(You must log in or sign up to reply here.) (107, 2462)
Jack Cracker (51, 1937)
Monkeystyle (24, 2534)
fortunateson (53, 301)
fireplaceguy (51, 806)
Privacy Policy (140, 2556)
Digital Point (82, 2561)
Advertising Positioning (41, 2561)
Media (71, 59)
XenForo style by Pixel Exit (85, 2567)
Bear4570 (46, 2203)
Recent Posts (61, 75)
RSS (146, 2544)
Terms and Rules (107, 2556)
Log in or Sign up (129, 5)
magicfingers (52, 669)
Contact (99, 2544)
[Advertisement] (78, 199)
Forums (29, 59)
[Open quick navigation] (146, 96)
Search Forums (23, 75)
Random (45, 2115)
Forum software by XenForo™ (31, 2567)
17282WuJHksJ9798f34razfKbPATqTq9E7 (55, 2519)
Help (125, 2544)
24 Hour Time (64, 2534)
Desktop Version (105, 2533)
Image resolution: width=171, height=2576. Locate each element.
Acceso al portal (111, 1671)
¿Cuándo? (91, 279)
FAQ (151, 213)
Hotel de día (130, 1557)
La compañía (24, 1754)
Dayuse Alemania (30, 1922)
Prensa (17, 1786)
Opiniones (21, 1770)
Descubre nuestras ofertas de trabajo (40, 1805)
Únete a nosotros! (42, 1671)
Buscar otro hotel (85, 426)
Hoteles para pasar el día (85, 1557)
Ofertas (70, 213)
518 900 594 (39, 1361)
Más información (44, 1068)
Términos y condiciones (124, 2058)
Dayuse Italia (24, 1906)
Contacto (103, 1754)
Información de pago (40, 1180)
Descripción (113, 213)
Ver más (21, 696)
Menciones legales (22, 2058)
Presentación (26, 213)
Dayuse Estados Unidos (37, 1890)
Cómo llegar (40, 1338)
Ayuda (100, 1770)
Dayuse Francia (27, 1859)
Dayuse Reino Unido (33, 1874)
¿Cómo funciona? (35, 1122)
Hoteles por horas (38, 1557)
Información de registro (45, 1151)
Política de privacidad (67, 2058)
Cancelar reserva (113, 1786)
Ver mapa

__YOUR ASSIGNMENT__
Show all lines in the entries above where the string "XenForo" appears.

__RESULT FOR THIS EXERCISE__
XenForo style by Pixel Exit (85, 2567)
Forum software by XenForo™ (31, 2567)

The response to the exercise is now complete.